> **TASK PROMPT**: Give the number of lines in the data below where the word "each" appears, and nothing besides.

> **GIVEN DATA**:

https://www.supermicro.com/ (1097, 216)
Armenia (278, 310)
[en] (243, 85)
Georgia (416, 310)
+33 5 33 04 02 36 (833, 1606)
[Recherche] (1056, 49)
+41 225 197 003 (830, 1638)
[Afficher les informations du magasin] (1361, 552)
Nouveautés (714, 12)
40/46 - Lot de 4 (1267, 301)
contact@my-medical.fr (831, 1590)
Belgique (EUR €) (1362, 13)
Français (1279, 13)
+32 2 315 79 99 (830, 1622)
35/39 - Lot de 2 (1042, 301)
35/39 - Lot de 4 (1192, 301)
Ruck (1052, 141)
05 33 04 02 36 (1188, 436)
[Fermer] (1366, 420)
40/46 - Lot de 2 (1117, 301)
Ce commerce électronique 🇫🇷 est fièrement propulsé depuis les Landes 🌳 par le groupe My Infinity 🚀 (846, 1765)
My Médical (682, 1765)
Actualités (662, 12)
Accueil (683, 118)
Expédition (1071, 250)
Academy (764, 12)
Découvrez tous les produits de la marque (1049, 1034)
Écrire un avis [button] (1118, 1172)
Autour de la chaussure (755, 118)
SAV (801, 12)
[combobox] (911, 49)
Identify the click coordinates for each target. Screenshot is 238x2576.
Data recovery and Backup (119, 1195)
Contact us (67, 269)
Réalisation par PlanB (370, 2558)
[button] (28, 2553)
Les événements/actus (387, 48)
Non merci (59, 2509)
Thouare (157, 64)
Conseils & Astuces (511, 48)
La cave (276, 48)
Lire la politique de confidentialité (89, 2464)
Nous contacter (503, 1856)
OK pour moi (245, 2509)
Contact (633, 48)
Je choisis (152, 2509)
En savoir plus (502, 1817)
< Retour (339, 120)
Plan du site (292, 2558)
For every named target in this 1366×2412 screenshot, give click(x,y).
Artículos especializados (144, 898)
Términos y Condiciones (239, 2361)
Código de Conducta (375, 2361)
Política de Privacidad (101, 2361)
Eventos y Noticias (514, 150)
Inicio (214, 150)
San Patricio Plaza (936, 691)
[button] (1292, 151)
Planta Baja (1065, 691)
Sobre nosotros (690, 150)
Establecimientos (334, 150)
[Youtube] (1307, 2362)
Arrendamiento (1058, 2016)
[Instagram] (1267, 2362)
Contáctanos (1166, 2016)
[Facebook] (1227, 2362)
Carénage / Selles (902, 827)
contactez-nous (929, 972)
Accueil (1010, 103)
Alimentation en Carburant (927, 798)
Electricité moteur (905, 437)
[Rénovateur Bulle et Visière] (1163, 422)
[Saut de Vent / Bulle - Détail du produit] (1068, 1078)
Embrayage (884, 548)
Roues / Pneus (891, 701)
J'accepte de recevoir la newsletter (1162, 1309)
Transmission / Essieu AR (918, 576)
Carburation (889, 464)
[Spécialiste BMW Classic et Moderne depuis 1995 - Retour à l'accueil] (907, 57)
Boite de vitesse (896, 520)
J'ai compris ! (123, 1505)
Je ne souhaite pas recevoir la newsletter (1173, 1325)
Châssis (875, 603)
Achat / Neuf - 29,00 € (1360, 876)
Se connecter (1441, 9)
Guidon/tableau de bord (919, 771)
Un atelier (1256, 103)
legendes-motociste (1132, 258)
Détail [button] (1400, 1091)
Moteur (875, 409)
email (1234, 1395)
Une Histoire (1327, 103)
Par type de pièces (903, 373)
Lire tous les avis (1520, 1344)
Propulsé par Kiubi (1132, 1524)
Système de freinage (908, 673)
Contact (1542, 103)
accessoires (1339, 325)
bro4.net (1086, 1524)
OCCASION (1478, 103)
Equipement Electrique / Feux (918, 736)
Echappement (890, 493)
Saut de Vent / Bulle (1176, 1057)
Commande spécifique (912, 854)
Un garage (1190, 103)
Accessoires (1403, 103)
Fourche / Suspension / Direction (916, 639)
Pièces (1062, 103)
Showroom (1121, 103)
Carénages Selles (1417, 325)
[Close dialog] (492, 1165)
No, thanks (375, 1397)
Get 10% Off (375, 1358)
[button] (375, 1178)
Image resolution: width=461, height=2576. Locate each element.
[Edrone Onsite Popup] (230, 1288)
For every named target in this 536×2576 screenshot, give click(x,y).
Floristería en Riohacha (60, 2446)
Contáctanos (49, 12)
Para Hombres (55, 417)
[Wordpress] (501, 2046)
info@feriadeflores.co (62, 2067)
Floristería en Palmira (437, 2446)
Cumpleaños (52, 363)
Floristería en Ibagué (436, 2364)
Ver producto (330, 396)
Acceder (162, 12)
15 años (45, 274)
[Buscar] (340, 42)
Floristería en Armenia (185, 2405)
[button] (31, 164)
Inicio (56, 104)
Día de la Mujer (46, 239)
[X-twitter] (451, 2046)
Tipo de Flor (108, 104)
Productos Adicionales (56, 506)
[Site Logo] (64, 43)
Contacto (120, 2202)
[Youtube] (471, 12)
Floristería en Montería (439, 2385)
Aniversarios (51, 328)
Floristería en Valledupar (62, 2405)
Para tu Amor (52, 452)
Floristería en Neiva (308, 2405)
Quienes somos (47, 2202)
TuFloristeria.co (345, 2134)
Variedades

> **SOLUTION TO THIS TASK**: 2